Search code examples
machine-learningscikit-learnpipeline

Including unlabelled data in sklearn pipeline


I'm setting up a machine learning pipeline to classify some data. I have lots of unlabelled data (i.e. target variable is unknown) that I would like to make use of. One of the ways I would like to do this is to use the unlabelled data to fit the transformers in my pipeline. For example, for the variables I am scaling when StandardScaler is called I want it to fit on the given training data plus the unlabelled data and then transform the training data.

For clarity, outside of a pipeline I can implement it like this:

    all_data =  pd.concat([labelled_data, unlabelled_data])

    s_scaler = StandardScaler()
    s_scaler.fit(all_data)
    scaled_labelled_df = s_scaler.transform(labelled_data)

Is there a way of implementing this in the sklearn pipeline?
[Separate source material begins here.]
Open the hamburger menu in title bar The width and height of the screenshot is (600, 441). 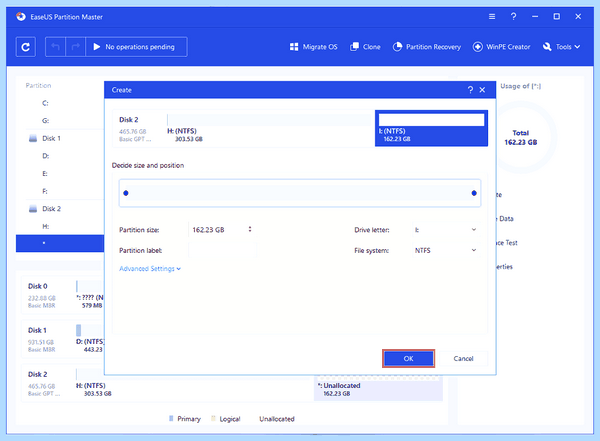(492, 16)
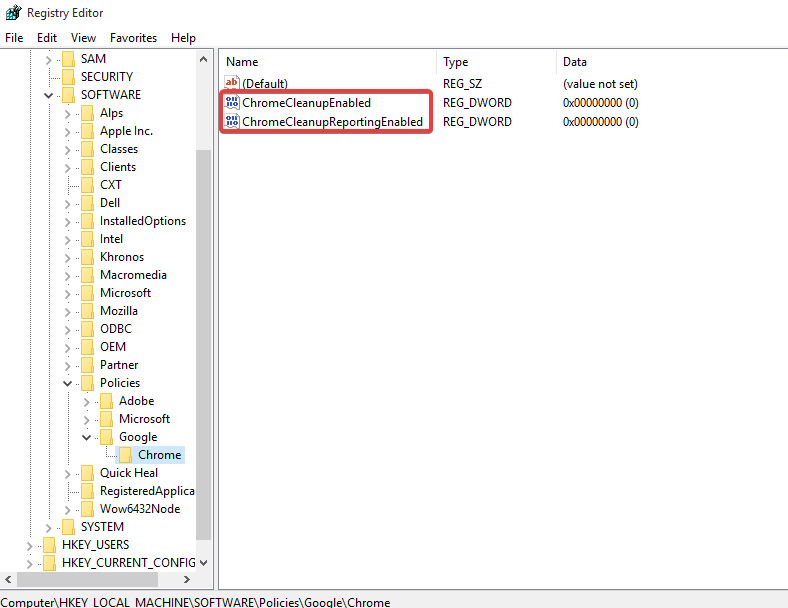Select the Wow6432Node key
The image size is (788, 608).
click(139, 509)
I've had a look at the FunctionTransformer method but don't understand how I could use it in this case.


Solution

  • Defining a new class which inherits from the desired transformer with a modified fit method should do the trick e.g.

    class StandardScaleWULD(StandardScaler):
        def __init__(self):
            super().__init__()
            self.unlabelled_data = UNLABELLED_TRAITS
    
        def fit(self, X, y=None, sample_weight=None):
            all_data = pd.concat([X, self.unlabelled_data])
            return super().fit(all_data, y, sample_weight)
    

    this new transformer can then be used in the pipeline as usual.